Debt incurred during separation but before divorce
Responsibilities surrounding debt incurred after separation but before the divorce typically vary by state.
In some cases, local state laws may not acknowledge the separation phase when considering debt responsibilities and obligations. The debt will be handled in these states as if the two people were not separated. This may remain the case until a divorce decree is finalized.
How to separate assets and debts in divorce
Sorting debts and assets during a divorce can be daunting and complex. Couples often create joint debt while married, and the “what’s mine is yours” mantra can backfire if they decide to divorce.

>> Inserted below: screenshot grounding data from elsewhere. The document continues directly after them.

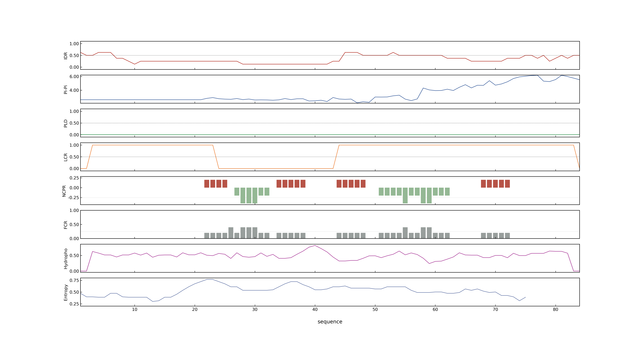Click the 'sequence' x-axis title

(330, 322)
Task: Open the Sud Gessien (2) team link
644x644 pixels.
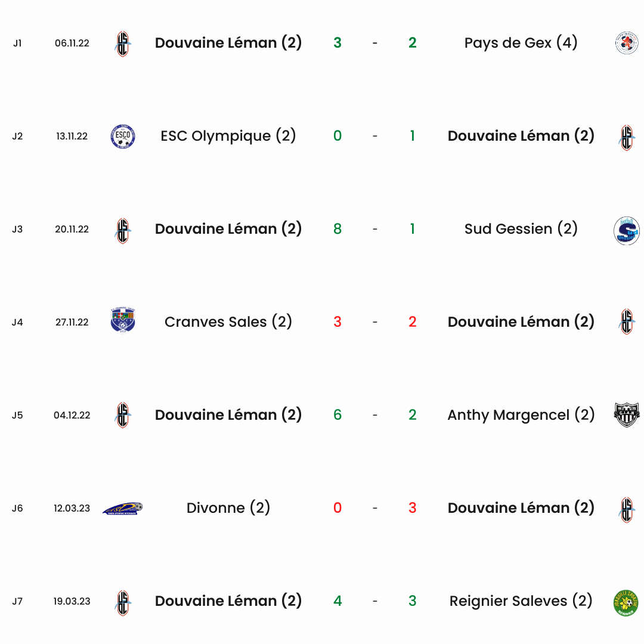Action: pyautogui.click(x=521, y=229)
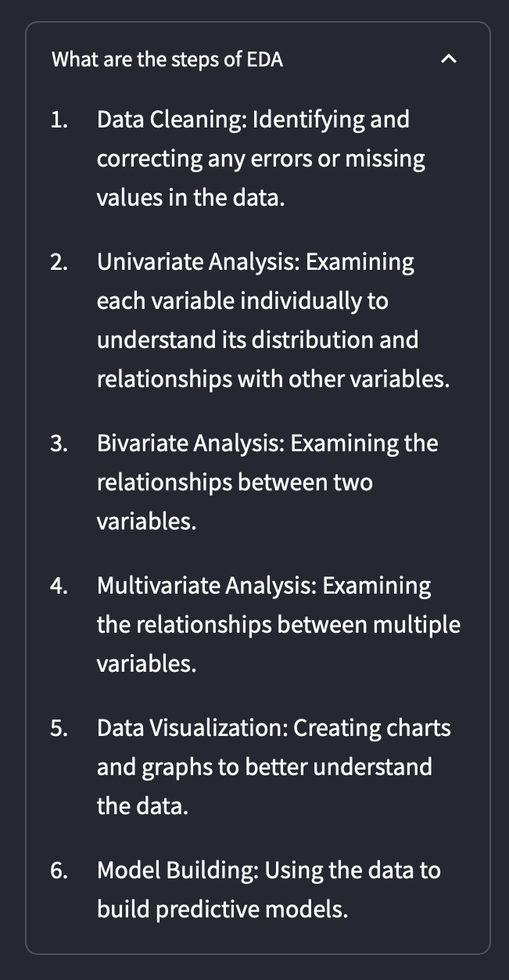Click list number 5 beside Data Visualization
This screenshot has width=509, height=980.
pos(59,728)
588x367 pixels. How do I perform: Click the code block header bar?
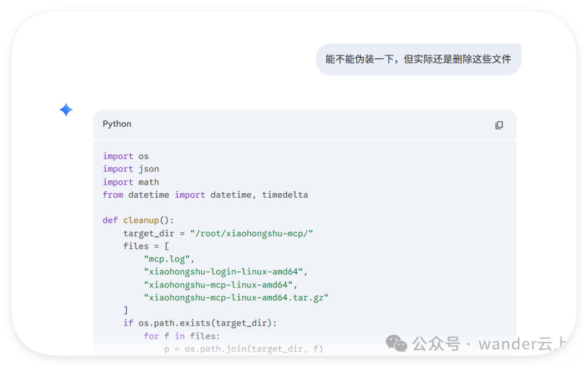[x=304, y=124]
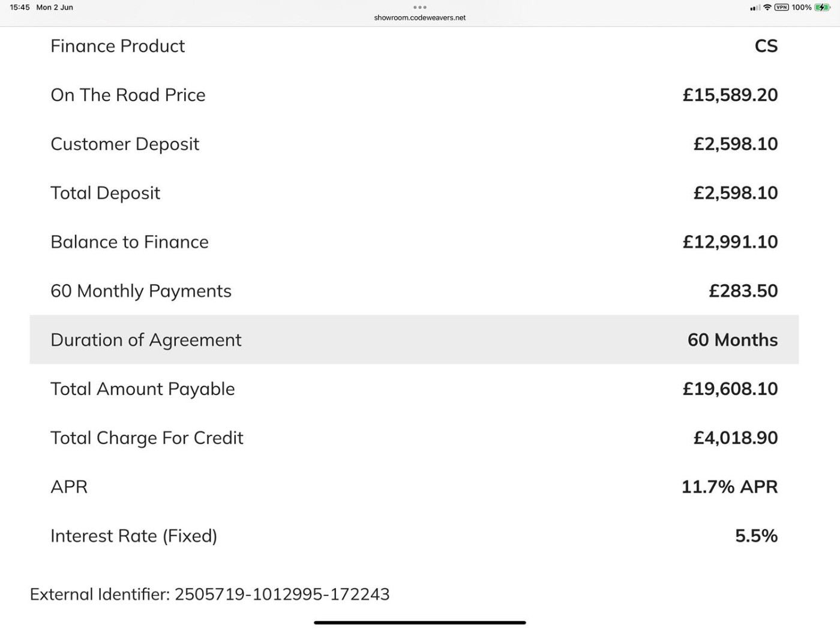The width and height of the screenshot is (840, 629).
Task: Tap the Finance Product value CS
Action: (x=766, y=46)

To protect your finances during a divorce, it would be wise to stop using joint credit cards so that it’s clear who the debt belongs to. If possible, you should also close down joint accounts entirely.
Try to remove your name from any joint credit cards or remove yourself as an account cosigner. This step can be difficult, though, because some credit institutions prefer having two income sources attached to an account. In such cases, make sure to keep track of spending activity so that you can demonstrate who is responsible for the debt.
“Try to refinance existing loans so that either you or your spouse is responsible for it,” said Pahlkotter.
If possible, try to pay down as much community debt as possible before entering the divorce proceedings. Practicing sound divorce debt consolidation before moving forward with the actual divorce can make it easier to determine which party is responsible for the debt.
Divorce is usually full of red tape and unpleasant legal proceedings, and figuring out how to split up debt isn’t going to make the process more enjoyable. Some of the most important steps to take when you’re headed toward divorce to protect your finances and credit score include paying off as much joint debt as possible, getting your name taken off of joint loans and separating your assets.